• **Entries provided**:
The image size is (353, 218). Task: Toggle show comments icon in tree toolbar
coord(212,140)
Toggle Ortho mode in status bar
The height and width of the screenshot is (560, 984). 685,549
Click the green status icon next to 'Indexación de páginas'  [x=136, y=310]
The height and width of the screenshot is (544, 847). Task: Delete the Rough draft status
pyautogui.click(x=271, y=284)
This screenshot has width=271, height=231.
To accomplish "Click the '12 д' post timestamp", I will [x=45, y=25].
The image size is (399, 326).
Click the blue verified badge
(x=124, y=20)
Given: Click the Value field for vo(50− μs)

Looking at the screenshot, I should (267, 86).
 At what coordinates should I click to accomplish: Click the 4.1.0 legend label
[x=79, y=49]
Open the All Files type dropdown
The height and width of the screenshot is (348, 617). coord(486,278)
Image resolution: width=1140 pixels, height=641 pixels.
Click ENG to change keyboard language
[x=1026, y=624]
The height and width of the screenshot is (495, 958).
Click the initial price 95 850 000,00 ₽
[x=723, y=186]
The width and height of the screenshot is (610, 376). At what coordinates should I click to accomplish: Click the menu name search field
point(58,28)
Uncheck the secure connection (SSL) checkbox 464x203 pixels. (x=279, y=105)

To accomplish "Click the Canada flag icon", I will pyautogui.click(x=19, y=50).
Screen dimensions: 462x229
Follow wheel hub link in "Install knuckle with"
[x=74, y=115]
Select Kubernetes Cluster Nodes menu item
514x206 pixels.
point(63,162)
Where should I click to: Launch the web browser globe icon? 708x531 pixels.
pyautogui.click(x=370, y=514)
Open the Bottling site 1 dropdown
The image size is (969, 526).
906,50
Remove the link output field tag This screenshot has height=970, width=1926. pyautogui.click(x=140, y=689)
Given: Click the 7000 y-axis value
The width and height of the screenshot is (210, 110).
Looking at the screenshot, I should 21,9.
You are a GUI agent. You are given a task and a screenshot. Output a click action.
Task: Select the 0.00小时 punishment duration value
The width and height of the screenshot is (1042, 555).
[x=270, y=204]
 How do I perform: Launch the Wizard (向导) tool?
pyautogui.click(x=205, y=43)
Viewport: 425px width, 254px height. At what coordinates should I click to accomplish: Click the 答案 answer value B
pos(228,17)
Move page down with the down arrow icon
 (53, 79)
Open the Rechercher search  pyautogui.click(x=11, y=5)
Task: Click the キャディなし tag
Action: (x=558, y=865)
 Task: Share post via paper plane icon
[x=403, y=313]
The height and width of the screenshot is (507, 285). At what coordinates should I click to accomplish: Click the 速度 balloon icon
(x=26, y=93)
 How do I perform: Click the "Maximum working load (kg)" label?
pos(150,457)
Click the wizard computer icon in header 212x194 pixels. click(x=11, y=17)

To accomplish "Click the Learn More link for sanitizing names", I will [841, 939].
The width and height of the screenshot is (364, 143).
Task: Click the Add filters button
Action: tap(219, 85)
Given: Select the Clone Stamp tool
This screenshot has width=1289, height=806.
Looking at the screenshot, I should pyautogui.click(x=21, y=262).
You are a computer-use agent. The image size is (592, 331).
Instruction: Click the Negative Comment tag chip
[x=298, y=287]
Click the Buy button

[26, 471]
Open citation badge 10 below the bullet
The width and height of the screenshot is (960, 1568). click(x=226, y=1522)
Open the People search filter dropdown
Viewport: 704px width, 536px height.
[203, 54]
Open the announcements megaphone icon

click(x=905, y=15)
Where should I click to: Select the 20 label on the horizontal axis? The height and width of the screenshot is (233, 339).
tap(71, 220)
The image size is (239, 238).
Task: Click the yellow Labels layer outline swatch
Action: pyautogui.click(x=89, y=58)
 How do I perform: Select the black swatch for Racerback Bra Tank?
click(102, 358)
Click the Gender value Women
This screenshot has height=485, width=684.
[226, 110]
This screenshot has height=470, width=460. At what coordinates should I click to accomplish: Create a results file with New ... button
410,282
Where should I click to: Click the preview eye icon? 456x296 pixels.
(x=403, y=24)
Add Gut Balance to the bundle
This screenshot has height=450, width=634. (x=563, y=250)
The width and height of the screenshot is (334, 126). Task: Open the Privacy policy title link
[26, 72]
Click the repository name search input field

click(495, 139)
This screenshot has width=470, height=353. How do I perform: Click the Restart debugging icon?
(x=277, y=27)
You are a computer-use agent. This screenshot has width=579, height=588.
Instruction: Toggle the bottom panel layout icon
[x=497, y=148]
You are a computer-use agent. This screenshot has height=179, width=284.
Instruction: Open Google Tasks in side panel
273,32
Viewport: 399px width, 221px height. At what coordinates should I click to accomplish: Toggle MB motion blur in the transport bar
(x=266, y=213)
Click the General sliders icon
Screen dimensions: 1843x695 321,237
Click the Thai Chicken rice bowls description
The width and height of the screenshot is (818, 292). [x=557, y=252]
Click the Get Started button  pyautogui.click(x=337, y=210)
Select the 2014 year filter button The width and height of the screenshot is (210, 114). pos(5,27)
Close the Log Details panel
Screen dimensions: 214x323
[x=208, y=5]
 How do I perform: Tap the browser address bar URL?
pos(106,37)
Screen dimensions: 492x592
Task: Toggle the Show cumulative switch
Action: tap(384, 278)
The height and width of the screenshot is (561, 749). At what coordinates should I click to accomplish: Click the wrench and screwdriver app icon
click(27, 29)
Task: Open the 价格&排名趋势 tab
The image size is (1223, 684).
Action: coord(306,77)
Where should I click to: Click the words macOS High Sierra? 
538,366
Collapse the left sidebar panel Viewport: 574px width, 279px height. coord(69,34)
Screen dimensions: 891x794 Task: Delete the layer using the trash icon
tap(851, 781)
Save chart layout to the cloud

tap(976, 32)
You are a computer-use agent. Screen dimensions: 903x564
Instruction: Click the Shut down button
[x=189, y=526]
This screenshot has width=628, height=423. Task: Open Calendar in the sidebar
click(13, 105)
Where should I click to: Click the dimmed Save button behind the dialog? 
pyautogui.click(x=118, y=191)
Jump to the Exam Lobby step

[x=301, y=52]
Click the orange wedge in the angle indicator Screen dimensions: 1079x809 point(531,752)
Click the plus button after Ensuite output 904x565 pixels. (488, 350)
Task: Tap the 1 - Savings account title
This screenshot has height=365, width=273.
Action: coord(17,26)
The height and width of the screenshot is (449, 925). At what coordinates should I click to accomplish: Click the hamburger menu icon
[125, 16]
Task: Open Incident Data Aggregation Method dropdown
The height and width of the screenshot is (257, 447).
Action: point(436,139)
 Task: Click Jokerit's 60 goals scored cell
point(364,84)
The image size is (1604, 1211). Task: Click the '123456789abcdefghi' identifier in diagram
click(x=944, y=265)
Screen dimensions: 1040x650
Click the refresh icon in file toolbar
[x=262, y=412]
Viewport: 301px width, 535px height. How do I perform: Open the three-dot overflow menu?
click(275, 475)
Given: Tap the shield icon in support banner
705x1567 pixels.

• **What you will do**: Everything before the line containing "Viewport: 301px width, 535px" stays out. Write out that line and the rest of the entries exactly.

• **Reply**:
Viewport: 301px width, 535px height. How do I perform: Open the three-dot overflow menu?
click(275, 475)
Given: Tap the shield icon in support banner
705x1567 pixels.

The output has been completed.